Jules Froment (Lyon, 1878 – 1946) was a French neurologist. He earned his doctorate in 1906 with a thesis on heart diseases associated with thyrotoxicosis. For much of his career, he was a professor at Lyon.

==Life==
Froment is remembered for his work with neurological diseases. During World War I, he was stationed at Rennes, where he treated soldiers with nervous disorders. After the war, he co-wrote an important work with Joseph Babiński (1857–1932) concerning the etiology of phenomena such as "shell shock" and "combat hysteria." The study was titled Hystérie, pithiatisme et troubles nerveux d'ordre réflexe en neurologie de guerre, and was considered controversial at the time.

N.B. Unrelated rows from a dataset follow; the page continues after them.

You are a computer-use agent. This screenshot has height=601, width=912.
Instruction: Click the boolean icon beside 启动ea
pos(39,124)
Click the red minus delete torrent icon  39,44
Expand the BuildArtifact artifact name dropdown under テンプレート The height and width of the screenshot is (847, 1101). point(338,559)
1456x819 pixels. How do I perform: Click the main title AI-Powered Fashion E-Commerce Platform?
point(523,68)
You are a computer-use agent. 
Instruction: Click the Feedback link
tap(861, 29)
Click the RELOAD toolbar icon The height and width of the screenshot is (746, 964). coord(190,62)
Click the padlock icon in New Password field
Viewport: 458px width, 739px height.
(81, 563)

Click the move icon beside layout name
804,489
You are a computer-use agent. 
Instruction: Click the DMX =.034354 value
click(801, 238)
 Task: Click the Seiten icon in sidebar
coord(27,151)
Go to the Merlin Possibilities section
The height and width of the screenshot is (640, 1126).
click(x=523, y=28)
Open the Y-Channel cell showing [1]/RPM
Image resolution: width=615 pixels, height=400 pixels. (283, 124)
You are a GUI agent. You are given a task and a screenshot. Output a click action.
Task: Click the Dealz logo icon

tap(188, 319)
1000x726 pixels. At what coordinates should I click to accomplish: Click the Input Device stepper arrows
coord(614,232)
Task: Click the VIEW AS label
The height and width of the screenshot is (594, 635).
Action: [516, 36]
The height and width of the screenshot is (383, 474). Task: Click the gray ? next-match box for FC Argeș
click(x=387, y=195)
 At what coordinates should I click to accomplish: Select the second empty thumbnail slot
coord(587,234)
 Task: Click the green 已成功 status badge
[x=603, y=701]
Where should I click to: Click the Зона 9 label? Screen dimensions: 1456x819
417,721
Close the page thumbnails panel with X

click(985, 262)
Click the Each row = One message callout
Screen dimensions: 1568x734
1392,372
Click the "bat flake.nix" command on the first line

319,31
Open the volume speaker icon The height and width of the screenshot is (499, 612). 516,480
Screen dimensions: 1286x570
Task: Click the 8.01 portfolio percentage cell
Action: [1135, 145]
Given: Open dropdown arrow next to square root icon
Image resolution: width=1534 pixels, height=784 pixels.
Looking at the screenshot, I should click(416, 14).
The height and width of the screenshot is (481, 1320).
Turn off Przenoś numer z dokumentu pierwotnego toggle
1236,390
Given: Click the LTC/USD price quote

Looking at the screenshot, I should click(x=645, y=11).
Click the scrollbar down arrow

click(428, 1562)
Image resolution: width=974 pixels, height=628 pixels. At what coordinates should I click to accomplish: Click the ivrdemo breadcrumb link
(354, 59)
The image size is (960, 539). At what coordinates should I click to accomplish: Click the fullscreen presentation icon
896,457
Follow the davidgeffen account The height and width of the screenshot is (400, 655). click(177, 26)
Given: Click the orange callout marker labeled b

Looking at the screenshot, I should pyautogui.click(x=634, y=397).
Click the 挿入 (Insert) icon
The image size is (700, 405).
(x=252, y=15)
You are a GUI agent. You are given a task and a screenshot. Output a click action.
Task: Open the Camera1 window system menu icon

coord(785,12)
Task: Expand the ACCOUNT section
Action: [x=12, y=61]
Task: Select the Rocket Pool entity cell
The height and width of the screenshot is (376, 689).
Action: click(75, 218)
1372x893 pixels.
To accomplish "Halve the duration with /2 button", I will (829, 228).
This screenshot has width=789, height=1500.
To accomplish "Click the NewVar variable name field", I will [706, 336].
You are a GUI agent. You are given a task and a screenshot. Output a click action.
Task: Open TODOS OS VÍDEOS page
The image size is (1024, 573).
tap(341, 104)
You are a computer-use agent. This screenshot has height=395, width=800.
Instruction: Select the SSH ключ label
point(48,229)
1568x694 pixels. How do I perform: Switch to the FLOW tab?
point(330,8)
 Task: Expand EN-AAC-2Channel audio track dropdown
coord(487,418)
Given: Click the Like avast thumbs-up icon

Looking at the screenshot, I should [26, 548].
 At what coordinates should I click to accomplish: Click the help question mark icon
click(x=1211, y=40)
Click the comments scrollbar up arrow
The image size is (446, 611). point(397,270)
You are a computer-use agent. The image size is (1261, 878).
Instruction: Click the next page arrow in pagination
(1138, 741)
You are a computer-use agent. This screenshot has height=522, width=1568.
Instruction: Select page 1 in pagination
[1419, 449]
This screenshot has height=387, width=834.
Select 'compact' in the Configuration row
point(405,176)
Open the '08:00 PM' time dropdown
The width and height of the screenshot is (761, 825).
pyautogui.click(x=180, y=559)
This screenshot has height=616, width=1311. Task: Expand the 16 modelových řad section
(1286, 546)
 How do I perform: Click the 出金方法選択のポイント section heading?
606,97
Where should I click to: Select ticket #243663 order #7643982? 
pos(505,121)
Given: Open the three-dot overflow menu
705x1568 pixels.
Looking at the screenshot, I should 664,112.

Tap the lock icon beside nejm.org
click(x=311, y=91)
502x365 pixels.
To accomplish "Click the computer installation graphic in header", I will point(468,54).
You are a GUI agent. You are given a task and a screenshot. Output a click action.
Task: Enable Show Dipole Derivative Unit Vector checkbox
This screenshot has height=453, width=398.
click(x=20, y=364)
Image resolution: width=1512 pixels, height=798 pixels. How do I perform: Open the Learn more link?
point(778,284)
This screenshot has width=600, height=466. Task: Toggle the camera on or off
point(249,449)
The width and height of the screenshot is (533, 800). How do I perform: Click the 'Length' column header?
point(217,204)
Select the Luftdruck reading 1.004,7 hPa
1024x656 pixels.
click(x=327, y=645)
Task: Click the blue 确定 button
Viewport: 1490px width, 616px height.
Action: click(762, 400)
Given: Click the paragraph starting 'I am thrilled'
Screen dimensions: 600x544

Also with Babiński, Froment is credited with describing a disease characterized by a combination of vasomotor disorders, muscular atrophy and tissue damage. It is now known as Babinski-Froment syndrome.

Froment is credited with devising a series of tests for nerve dysfunction, including a simple way to test ulnar nerve weakness in the hand (known as Froment's sign): if a patient holds a sheet of paper between thumb and index finger and the thumb flexes, this indicates ulnar nerve palsy. This test is used to assess the condition of the adductor pollicis muscle.

== Written works ==
- La préhension dans les paralysies du nerf cubital et le signe du pouce; La presse médicale, Paris, 1915, 23: 409.
- Heredodegenerations retinienne et spino-cerebeleuse; variantes ophtalmoscopiques et neurologique présentés par trois generations successive Journal de médecine de Lyon, 1937: 153–163.
- Troubles nerveux d’ordre reflexe. In their: Hysterie, pithiatisme et troubles nerveux d’ordre reflexe. J. Babinski, J. Froment: Paris, Masson, 1917.